As I said before, I played two games invented by my friends McClain and John. McClain’s game was a survival-horror genre game that had shor
t and simple limitations. John’s is a fantasy mash-up “4th wall” game that is long and comes with a limitless number of customization options. Here I’ll give a few details about how they went:
McClain’s Haunted Castle Game:
- McClain’s game is designed to be a 2-hour “one-shot” campaign. If the players cannot find a way out of the haunted castle before the end of session, they lose.
- Each character is simply one of three classes (fighter, rogue, athlete) and only two starting items. Items included a sword, a rope, a torch, a set of armor, and a lockpick. No other character customization is allowed. By making character creation this simple, a player’s character is defined mainly by their actions during the game.
- The Game begins with every character waking up in the central hallway of the haunted castle, presented with four doors. To make communicating in long distance simpler, McClain added that each character was “telepathic” and that every character has knowledge of what the others were doing. In short, the goal of the game is to find a way out of the castle. While things in the castle will try to attack the player, the player is also on a time limit. Every turn, a “darkness” creeps through the castle’s rooms. If the darkness fills the entire castle, it is game over for any character left inside.
- Along the way players find ghosts, skeletons, gargoyles, and spiders to fight while also solving riddles with their items. There were no hit points or stats to measure fights, but fights and actions were both performed pass/fail as determined by a single D20 roll.
- In my experience, I enjoyed the fact that the simple layout made the game easy to jump into. There was also the combat and action system, which seemed both simple because it was just rolling a single 20-sided dice, but annoyingly unclear due to no one except McClain knowing what the rolls would mean. Each of our players traveled in a different direction, which gave the house a sense of enormity and unknown-ness. It became quickly clear that there was more than one way to win the game since there was more than one series of rooms in the castle.

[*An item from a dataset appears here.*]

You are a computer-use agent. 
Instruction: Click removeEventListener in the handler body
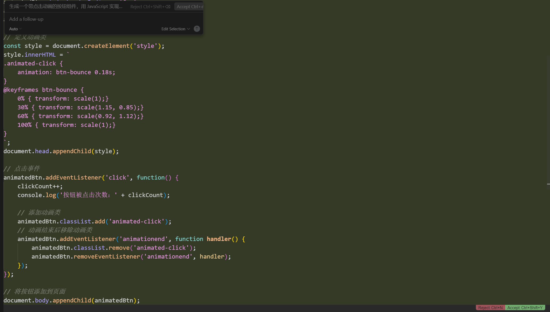[107, 256]
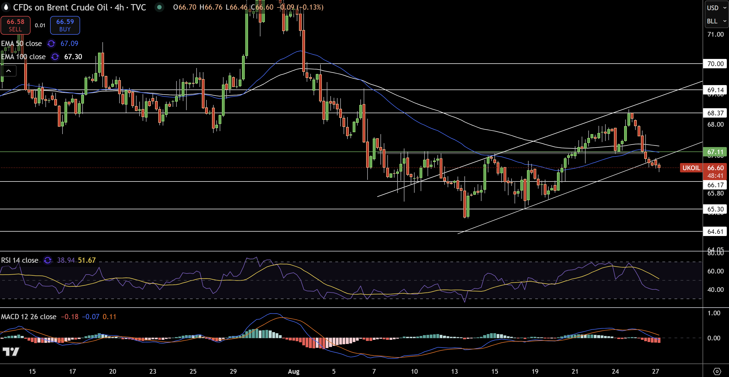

John’s 4th Wall Defense Initiative Game
- John’s game is designed to be a long campaign involving several sessions. We only got a pilot session in, but over time the story could have progressed and involved more branches of John’s main plot. At the end of the session, John just left a note of the group’s progress.

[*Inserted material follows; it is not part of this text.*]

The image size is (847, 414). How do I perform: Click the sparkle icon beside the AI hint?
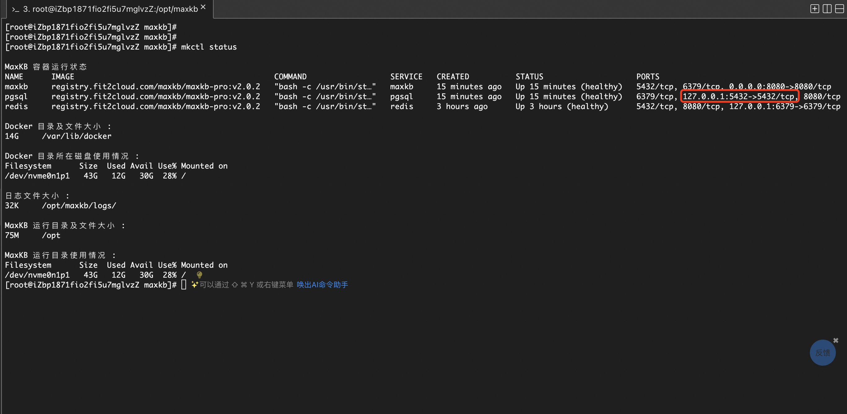coord(194,284)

- The story of the game is set within the “multiverse” of all fictional worlds as well as the real world. In some worlds, there exist background characters that are not important enough to be mentioned in the stories of their fictional work. These characters instead serve as guardians of balance in the multiverse, making sure our world or any other world does not blend into theirs. They make up the Fourth Wall Defense Initiative (FWDI), a kind of police force for all of existence. The story follows a group of FWDI agents who are pulled briefly pulled into our reality by an unknown enemy. This enemy manages to shatter the barriers between the worlds. Now, pursuing a
- Character can be invented from anything you can possibly think of from any genre of fiction, so long as it is not an already existing one. Along with with freedom to make any kind of powers and items that go with them.
- You also may assign stats as well, in the categories of strength, speed, intelligence, wisdom, endurance, sneaking, close-combat, long-range, charisma, magic, defense, and dexterity. Each ability helps with different combat and non-combat actions. Speaking of actions, every player and non-player character is allowed to do a single action during their turn.

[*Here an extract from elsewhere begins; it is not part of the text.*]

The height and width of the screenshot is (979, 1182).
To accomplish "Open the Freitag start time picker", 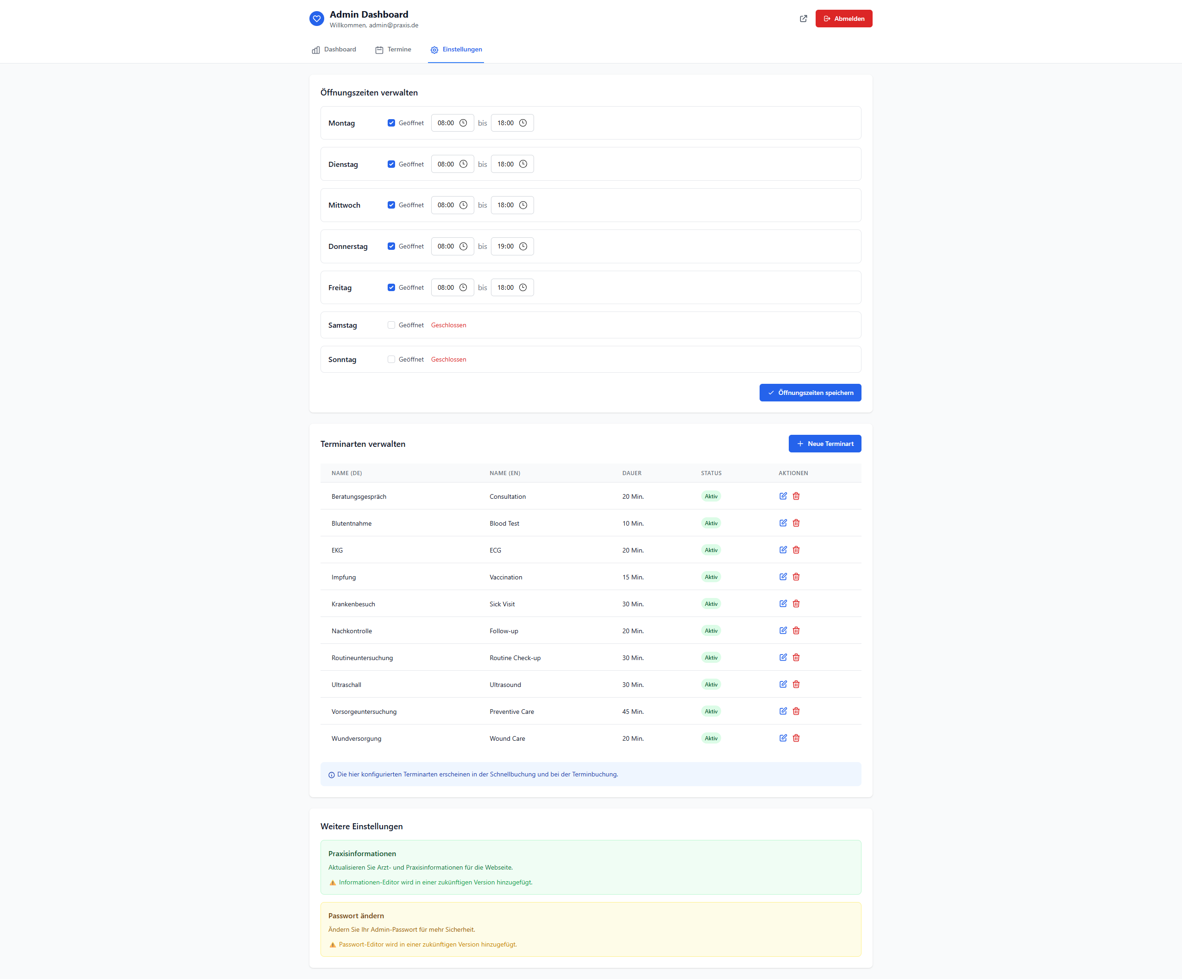I will click(x=463, y=287).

- The game began with an hour of character-creation, in which everyone completed a character sheet and gave their character sheet to John for him to process. John balances the stats of each character’s powers. For instance, I made up a magic power called “deathwave”, which John calculated as “(aoe, 1d12 for 1d6 turns)”, meaning it would do a number of damage points according to the result of a twelve-sided die for a number of turns equal to the roll of a six-sided die.
- In terms of my experience, the game occasionally was quite slow during character creation and while other players made turn decisions. I think this was mainly because the fourth wall game has a great deal of freedom, and with it a lot of ambiguity. This also added to the challenge and fun of it. When I was playing on my turn, I mainly kept asking myself how can I explore the world, and what the action that would make the most sense would be.